Real estate investment trusts, or REITs, allow small investors to take stakes in big commercial undertakings like shopping malls, office buildings and apartment complexes. Investors buy shares in REITs, which trade like regular stocks. There are no mortgage hassles; it's easy entry, easy exit. REITs take your money and promise ownership benefits without the drawbacks. However, there is one very notable exception -- you don't actually own property.
Buying rental property or investing in a REIT can hinge on the expected length of the investment. REITs offer advantages for short-term planners. There are no financial commitments beyond the initial share purchase and you can sell shares in publicly listed REITs in at most, a few days. Property ownership is a longer term proposition in part because the initial financial commitment is high. Selling a property also takes longer than disposing of a REIT stake.
No matter what the terms of your financing, buying a property usually involves a downpayment and commitment to servicing a substantial debt. Property purchasers incur closing costs that can include commissions to realtors, taxes, insurance, inspections, appraisals and fees to prepare deeds for registration. None of this occurs with REITs, although there may be a broker's fee. The minimum investment in an exchange-traded REIT is the price of one share.
Property owners realize income from rent and value through real estate appreciation. Dividends and share price represent income and value to REIT investors. Rental ownership goes sour when units stand vacant --and property value declines, or both. Maintenance costs and property tax reduce return. REITs pay 90 percent of taxable income to shareholders as dividends. A REIT turns sour when no there is no taxable income -- and no dividend is paid. When the share price falls, so does the value of your investment.
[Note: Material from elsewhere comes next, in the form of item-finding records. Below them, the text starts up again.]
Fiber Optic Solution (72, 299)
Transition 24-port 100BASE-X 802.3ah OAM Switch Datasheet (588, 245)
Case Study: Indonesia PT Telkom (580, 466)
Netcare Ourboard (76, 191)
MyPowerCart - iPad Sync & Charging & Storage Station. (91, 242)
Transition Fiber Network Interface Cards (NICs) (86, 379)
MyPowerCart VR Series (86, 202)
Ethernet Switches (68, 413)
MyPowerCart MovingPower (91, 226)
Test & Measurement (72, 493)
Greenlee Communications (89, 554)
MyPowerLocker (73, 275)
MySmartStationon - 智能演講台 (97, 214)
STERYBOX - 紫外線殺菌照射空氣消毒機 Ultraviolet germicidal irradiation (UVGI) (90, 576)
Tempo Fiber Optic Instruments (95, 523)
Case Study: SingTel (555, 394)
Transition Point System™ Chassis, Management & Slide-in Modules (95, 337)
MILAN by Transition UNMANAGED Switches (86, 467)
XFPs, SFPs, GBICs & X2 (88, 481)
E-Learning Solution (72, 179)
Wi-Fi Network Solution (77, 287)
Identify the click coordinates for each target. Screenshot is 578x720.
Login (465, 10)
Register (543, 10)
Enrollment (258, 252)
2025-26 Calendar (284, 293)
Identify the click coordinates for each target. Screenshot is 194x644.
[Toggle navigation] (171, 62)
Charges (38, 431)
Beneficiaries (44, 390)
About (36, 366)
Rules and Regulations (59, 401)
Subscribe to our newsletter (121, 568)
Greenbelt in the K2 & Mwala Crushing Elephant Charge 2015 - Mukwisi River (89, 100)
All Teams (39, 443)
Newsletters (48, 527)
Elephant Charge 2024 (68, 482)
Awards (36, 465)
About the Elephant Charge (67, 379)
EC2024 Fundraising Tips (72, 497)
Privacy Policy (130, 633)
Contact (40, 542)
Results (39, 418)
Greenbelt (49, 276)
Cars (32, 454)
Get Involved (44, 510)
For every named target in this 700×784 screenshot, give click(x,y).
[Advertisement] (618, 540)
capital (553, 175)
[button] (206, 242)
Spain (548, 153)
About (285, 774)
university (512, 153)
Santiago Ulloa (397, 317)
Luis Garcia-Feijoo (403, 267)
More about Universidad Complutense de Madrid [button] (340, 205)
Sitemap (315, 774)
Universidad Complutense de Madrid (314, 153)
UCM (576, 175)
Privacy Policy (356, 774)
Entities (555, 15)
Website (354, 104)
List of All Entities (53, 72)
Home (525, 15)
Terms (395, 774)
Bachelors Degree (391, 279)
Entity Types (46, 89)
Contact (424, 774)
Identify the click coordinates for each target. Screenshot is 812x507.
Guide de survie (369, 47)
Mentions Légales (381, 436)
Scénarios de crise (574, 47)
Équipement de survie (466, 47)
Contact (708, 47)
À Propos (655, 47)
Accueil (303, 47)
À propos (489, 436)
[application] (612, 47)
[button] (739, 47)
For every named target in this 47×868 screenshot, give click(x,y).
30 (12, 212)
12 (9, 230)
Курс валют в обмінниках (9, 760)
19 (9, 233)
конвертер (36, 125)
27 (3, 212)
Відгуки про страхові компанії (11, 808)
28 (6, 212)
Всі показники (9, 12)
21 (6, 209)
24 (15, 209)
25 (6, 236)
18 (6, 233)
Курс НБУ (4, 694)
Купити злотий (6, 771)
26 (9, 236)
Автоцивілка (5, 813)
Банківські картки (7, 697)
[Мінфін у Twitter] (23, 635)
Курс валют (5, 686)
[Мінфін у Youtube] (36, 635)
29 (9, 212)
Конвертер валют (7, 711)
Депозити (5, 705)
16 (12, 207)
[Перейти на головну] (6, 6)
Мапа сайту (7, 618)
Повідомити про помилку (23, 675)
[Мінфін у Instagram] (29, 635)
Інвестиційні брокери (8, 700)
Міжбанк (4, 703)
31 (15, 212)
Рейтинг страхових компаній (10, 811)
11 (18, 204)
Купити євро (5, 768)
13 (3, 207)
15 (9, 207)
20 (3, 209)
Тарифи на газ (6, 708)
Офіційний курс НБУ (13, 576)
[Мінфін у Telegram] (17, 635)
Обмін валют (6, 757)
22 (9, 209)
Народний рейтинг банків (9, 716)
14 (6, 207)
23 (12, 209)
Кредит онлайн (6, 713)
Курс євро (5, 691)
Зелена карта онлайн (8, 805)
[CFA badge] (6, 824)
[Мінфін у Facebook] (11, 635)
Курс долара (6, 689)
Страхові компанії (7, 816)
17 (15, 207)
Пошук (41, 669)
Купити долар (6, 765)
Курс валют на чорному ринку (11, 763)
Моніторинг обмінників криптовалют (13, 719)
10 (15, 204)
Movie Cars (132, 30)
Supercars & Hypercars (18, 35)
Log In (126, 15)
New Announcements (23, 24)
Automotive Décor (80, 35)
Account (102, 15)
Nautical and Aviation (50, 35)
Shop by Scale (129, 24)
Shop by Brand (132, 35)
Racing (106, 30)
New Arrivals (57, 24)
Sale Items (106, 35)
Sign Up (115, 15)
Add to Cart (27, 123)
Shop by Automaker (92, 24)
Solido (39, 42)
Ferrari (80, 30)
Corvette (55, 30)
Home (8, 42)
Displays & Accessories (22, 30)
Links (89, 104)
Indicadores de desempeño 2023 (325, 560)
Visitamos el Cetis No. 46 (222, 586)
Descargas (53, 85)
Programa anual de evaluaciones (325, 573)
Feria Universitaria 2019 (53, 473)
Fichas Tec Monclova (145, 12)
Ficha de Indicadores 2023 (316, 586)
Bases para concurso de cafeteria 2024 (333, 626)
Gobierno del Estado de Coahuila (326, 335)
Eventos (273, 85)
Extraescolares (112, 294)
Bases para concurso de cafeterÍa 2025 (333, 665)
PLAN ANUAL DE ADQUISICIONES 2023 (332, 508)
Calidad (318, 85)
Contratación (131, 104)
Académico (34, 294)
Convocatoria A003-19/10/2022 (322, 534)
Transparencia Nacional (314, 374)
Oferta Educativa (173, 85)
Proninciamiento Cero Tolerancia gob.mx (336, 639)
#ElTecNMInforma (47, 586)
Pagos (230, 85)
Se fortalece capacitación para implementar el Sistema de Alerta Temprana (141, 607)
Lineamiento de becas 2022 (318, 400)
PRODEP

Rents and REIT dividend payments are income and, therefore, are subject to tax. A rental property is a small business, which means costs like a mortgage, maintenance or building improvements can reduce the amount of income subject to tax. Sales of property or stake in a REIT are both taxed as capital gains. The tax you pay on the profit from the sale of a rental property depends on how long you owned the property and depreciation of the property. If you're looking to flip a rental property quickly, you're likely to pay a high tax rate on your gain. Furthermore, if you own stake in a REIT, you can receive capital-gains distributions subject to the 25 percent maximum tax rate as well; this can occur when the REIT sells a piece of depreciable property and distributes the profit to its shareholders.
REITs are easier to manage than rental property. Purchasing shares also buys REIT expertise to manage your money. Many countries have followed the United States's lead in establishing REITs, which allows investment in better-performing markets abroad. Rental properties require personal management, or hiring a manager; however, ownership offers greater latitude. Personal use of a vacation rental unit, for example, can qualify it for secondary-residence tax breaks. Improvements increase value. Another consideration is that property is readily accepted collateral -- perhaps, for your next investment loan.